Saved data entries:

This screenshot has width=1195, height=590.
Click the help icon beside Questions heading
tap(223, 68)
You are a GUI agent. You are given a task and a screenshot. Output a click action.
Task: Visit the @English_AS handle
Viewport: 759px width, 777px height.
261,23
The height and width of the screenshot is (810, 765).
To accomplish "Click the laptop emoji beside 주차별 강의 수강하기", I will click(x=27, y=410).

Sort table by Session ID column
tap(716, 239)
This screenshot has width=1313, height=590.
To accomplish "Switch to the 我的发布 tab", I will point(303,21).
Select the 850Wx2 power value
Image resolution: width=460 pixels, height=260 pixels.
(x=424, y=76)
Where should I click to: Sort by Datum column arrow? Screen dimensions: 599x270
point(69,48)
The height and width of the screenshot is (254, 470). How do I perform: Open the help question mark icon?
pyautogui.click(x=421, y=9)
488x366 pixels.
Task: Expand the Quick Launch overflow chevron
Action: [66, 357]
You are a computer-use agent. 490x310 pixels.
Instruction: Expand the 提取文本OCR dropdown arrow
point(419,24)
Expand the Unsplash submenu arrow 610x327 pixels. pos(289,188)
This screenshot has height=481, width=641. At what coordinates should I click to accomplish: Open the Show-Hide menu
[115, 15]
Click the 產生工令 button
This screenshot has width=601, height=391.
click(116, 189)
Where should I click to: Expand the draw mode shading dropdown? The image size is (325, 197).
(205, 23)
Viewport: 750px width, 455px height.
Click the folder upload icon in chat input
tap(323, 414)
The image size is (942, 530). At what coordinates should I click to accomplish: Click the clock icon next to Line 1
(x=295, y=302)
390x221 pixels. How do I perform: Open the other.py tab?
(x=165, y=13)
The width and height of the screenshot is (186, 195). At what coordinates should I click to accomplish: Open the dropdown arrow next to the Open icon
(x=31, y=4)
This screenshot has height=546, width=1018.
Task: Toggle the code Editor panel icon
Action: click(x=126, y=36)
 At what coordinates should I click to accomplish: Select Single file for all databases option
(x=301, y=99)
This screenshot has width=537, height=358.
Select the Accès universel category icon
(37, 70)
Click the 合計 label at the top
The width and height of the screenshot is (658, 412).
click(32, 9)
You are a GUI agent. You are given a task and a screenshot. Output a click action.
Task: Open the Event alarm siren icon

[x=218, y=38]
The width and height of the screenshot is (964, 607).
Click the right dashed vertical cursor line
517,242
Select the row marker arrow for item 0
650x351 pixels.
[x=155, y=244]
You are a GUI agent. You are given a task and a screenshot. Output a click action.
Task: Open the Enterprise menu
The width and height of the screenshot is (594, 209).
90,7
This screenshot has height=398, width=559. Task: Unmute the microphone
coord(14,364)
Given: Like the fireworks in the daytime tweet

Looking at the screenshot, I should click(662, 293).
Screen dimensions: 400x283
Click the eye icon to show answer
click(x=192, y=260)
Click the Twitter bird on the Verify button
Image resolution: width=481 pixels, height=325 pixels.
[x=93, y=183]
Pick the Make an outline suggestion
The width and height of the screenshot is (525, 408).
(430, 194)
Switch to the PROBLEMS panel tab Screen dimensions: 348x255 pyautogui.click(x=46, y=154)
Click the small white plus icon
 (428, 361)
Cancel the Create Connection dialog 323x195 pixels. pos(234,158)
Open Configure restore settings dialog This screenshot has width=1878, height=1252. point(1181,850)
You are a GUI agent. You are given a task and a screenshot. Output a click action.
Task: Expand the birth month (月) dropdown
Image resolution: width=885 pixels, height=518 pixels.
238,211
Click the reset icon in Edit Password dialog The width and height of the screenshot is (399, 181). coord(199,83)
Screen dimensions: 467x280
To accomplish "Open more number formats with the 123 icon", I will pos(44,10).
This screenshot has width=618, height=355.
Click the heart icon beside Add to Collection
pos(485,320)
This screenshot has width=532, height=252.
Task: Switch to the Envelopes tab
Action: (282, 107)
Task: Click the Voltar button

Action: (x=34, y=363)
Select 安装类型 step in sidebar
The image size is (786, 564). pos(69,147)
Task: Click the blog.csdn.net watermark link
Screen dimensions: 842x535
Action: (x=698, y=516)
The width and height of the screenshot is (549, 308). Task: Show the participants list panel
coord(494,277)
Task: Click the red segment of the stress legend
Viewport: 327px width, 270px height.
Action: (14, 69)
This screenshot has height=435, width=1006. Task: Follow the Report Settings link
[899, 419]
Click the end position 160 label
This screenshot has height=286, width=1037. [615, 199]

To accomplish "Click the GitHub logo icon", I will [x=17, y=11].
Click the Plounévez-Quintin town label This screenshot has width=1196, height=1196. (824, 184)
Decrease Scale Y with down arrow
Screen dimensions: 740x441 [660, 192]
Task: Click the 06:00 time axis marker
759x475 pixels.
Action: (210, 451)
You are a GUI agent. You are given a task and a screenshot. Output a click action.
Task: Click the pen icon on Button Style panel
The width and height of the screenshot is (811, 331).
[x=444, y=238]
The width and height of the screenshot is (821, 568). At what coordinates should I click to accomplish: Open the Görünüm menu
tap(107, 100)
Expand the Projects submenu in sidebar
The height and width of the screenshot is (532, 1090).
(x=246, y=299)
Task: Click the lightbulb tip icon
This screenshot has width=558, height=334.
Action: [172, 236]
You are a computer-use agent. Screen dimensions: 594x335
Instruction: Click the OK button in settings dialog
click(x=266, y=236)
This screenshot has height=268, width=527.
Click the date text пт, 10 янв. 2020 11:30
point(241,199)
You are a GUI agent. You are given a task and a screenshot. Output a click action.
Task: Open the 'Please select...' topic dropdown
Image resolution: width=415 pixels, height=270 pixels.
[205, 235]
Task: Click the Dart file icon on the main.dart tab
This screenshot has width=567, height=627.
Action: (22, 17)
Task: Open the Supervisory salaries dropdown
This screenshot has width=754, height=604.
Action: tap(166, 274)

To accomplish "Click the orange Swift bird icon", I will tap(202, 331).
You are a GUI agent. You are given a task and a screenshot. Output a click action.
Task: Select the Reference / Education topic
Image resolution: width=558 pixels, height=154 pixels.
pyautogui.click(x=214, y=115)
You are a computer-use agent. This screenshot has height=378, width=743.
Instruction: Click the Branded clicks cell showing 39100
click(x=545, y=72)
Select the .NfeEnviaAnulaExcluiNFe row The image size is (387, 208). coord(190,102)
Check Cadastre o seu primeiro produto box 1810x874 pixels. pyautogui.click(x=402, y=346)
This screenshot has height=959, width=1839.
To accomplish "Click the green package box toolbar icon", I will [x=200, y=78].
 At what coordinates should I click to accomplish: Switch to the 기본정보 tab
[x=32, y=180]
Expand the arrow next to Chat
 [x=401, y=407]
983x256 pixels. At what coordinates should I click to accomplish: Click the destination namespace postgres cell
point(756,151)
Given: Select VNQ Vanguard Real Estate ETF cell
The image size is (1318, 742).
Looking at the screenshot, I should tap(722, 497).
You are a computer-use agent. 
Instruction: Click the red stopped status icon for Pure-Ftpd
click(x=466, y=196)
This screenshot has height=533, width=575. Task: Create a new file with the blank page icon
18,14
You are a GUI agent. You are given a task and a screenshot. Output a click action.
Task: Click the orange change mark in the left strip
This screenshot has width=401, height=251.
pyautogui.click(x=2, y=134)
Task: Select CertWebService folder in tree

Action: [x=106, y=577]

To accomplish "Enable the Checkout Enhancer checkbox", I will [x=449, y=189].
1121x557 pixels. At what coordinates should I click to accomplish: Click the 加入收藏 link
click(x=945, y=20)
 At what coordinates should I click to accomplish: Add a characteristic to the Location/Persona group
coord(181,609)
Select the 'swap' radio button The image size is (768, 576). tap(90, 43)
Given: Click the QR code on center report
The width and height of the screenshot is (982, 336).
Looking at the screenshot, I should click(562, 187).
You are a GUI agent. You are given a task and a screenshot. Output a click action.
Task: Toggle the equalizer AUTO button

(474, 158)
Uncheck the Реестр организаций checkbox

Assignment: Write out exactly the lines that fall from the line with "Pick the Make an outline suggestion" to the line with "Screen dimensions: 467x280" in the records above, keeping both ends.

Solution to this exercise:
Pick the Make an outline suggestion
The width and height of the screenshot is (525, 408).
(430, 194)
Switch to the PROBLEMS panel tab Screen dimensions: 348x255 pyautogui.click(x=46, y=154)
Click the small white plus icon
 (428, 361)
Cancel the Create Connection dialog 323x195 pixels. pos(234,158)
Open Configure restore settings dialog This screenshot has width=1878, height=1252. point(1181,850)
You are a GUI agent. You are given a task and a screenshot. Output a click action.
Task: Expand the birth month (月) dropdown
Image resolution: width=885 pixels, height=518 pixels.
238,211
Click the reset icon in Edit Password dialog The width and height of the screenshot is (399, 181). coord(199,83)
Screen dimensions: 467x280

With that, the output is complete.